What China Wants By Provoking India At Sikkim Border

By Chandan Mitra | June 29, 2017 |

Those who saw the quasi-friendly, quasi-hostile sledging between Indian and Chinese soldiers on a barren patch of land strewn with stones, apparently near the Nathu La Pass on the Sikkim-Tibet border, must have been left quite bewildered. The first reaction of most would have been that some harmless jostling was in progress in inhospitable heights where Indian and Chinese forward positions exist face-to-face across an unmarked border. But when Chinese troops unceremoniously pushed back a batch of Indian pilgrims and stopped them from proceeding to Kailash-Mansarovar, matters looked more serious than initially thought.
Tuesday's official statement from the Chinese authorities made it plain that the Nathu-La route will not be reopened for pilgrims till certain issues are resolved. The statement was followed by a belligerent article by a Chinese "scholar" - normally a euphemism for a Communist Party hack - warning India not to fall into America's trap, clearly a reference to the bonhomie on display during Prime Minister Narendra Modi's visit to the US and the equation he struck with President Donald Trump.

Undoubtedly, Beijing is unnerved by New Delhi's close association with Washington and is sending a message to both capitals against bolstering equations between India and the US. If in the process, 49 hapless pilgrims are victimized by Chinese high-handedness, well, so be it!
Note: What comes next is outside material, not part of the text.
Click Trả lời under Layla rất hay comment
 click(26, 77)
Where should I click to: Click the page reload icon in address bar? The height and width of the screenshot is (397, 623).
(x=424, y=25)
Clear and irrefutable details of precisely what happened along the border are not forthcoming despite the Chinese media's blatantly untruthful jibe that the Indian military establishment "spoon feeds" our media without disclosing the "facts". In fact, both the government of India and the army authorities have been spectacularly silent on the issue. Apparently, in a typical demonstration of military might, Chinese soldiers intruded into Indian territory and destroyed at least two Indian Army bunkers. Our forces had apparently intervened on finding the Chinese were building one more road in the sensitive border area. Beijing claims that the road is being built inside "undisputed" Chinese territory. Paradoxically, China, which does not recognize the McMahon Line calling it a "colonially imposed" arbitrary demarcation of the Indo-Tibet border, now refers to an Anglo-Sikkim Agreement to assert that the new road is being constructed outside the territorial limits of the erstwhile Kingdom of Sikkim.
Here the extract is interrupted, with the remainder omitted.